First find the line with "Open the gear customize icon in toolbar" in the entries below, then set down exactly every line through the line with "Open the View menu", that line included.
===== Dataset records =====
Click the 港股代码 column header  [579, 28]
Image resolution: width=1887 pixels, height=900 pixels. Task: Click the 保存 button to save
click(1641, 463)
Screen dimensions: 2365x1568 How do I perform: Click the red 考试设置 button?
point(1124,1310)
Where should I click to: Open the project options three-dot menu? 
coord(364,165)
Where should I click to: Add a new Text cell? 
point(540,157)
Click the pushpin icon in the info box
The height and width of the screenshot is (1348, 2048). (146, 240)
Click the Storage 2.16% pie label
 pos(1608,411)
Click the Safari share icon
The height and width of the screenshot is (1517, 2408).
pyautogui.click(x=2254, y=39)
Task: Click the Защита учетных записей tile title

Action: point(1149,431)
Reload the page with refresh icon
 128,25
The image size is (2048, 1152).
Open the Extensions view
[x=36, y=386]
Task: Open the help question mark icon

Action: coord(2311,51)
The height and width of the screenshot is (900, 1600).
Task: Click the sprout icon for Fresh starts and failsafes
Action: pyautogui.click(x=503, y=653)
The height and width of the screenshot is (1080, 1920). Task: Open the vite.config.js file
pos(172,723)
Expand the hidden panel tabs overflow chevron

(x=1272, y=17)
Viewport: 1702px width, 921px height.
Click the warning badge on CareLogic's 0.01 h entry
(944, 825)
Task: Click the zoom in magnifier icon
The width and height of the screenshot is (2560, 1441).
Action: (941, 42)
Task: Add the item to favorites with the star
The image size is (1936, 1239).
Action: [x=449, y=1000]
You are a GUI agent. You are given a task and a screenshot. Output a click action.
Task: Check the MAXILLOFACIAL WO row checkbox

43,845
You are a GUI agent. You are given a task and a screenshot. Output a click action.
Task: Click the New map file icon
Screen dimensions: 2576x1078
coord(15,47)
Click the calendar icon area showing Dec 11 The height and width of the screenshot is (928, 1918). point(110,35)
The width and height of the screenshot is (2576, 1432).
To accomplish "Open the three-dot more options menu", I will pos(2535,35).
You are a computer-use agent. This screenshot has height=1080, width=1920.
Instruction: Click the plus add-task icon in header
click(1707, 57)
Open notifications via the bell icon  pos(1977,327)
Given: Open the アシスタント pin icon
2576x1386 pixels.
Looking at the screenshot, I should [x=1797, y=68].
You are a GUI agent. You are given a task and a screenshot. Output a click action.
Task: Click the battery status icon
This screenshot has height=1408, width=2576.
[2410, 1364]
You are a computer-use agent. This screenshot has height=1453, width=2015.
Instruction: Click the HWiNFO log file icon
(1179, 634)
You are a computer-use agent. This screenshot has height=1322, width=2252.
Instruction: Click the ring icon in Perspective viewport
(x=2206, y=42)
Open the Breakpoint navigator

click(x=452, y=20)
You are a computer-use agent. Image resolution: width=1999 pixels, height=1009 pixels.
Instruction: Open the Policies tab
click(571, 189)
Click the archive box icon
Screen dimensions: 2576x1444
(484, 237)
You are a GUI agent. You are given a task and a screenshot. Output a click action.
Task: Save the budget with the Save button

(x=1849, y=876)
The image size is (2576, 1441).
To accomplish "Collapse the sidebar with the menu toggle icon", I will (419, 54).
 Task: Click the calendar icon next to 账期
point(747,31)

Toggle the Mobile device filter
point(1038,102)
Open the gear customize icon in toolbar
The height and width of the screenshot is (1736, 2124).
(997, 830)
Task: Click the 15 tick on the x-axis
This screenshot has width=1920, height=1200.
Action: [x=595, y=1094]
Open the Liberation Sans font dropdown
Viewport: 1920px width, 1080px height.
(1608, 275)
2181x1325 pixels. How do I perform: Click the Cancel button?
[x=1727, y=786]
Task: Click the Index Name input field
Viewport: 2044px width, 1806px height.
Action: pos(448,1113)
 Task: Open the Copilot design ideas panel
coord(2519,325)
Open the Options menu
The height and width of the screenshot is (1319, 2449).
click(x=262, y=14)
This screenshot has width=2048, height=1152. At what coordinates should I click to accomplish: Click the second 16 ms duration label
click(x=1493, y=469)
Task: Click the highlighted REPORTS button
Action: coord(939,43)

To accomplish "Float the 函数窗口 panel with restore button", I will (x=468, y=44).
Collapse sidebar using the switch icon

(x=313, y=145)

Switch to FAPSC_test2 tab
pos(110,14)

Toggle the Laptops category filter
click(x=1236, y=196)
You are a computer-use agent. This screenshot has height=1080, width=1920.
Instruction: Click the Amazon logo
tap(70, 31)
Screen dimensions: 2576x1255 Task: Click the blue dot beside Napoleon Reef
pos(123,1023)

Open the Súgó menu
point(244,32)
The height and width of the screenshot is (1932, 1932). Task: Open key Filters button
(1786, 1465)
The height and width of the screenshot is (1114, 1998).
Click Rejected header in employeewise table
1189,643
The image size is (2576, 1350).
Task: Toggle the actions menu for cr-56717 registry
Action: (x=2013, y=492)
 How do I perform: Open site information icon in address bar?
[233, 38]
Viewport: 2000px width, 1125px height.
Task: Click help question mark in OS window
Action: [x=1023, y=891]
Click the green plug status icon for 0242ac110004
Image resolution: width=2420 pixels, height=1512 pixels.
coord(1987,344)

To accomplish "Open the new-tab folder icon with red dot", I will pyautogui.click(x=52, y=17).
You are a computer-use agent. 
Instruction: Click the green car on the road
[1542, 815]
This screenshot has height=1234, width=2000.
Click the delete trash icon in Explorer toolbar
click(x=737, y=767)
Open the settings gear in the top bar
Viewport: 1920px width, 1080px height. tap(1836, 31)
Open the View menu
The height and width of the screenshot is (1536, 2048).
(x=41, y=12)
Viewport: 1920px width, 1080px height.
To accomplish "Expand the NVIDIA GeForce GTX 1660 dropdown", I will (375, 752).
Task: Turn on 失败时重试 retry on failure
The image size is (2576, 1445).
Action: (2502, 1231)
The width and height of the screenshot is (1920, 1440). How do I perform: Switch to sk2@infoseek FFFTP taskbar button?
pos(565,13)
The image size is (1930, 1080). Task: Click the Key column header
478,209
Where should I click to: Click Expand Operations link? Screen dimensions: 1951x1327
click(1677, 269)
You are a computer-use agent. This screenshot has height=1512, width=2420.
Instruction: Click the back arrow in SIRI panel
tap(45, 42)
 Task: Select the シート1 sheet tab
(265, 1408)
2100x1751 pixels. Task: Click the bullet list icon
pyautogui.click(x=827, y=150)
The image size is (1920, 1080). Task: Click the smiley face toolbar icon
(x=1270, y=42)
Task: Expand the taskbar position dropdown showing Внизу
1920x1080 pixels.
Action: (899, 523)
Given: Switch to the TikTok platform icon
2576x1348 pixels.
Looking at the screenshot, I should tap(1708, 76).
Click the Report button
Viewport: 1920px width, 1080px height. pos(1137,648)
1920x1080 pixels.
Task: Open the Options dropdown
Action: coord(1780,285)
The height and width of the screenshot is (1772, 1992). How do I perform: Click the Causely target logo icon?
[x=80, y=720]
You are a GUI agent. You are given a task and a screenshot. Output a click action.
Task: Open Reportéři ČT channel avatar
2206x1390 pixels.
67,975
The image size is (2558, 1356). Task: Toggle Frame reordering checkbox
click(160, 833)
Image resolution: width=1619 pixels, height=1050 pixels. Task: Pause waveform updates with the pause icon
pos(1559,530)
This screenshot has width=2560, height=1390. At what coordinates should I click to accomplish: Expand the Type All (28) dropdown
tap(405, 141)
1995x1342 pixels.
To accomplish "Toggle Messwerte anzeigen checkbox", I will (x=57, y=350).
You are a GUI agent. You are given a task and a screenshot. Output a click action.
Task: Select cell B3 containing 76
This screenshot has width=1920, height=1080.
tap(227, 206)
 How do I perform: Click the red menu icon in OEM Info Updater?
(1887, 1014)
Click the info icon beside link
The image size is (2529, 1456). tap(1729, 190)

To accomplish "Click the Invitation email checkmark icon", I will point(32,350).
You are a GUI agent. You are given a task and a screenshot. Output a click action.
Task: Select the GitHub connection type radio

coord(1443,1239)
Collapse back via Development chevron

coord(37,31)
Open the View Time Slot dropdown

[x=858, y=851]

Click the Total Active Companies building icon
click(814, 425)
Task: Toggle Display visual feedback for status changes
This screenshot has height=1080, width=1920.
=====
> **Result of the task**
Open the gear customize icon in toolbar
The height and width of the screenshot is (1736, 2124).
(997, 830)
Task: Click the 15 tick on the x-axis
This screenshot has width=1920, height=1200.
Action: [x=595, y=1094]
Open the Liberation Sans font dropdown
Viewport: 1920px width, 1080px height.
(1608, 275)
2181x1325 pixels. How do I perform: Click the Cancel button?
[x=1727, y=786]
Task: Click the Index Name input field
Viewport: 2044px width, 1806px height.
Action: pos(448,1113)
 Task: Open the Copilot design ideas panel
coord(2519,325)
Open the Options menu
The height and width of the screenshot is (1319, 2449).
click(x=262, y=14)
This screenshot has width=2048, height=1152. At what coordinates should I click to accomplish: Click the second 16 ms duration label
click(x=1493, y=469)
Task: Click the highlighted REPORTS button
Action: coord(939,43)

To accomplish "Float the 函数窗口 panel with restore button", I will (x=468, y=44).
Collapse sidebar using the switch icon

(x=313, y=145)

Switch to FAPSC_test2 tab
pos(110,14)

Toggle the Laptops category filter
click(x=1236, y=196)
You are a computer-use agent. This screenshot has height=1080, width=1920.
Instruction: Click the Amazon logo
tap(70, 31)
Screen dimensions: 2576x1255 Task: Click the blue dot beside Napoleon Reef
pos(123,1023)

Open the Súgó menu
point(244,32)
The height and width of the screenshot is (1932, 1932). Task: Open key Filters button
(1786, 1465)
The height and width of the screenshot is (1114, 1998).
Click Rejected header in employeewise table
1189,643
The image size is (2576, 1350).
Task: Toggle the actions menu for cr-56717 registry
Action: (x=2013, y=492)
 How do I perform: Open site information icon in address bar?
[233, 38]
Viewport: 2000px width, 1125px height.
Task: Click help question mark in OS window
Action: [x=1023, y=891]
Click the green plug status icon for 0242ac110004
Image resolution: width=2420 pixels, height=1512 pixels.
coord(1987,344)

To accomplish "Open the new-tab folder icon with red dot", I will pyautogui.click(x=52, y=17).
You are a computer-use agent. 
Instruction: Click the green car on the road
[1542, 815]
This screenshot has height=1234, width=2000.
Click the delete trash icon in Explorer toolbar
click(x=737, y=767)
Open the settings gear in the top bar
Viewport: 1920px width, 1080px height. tap(1836, 31)
Open the View menu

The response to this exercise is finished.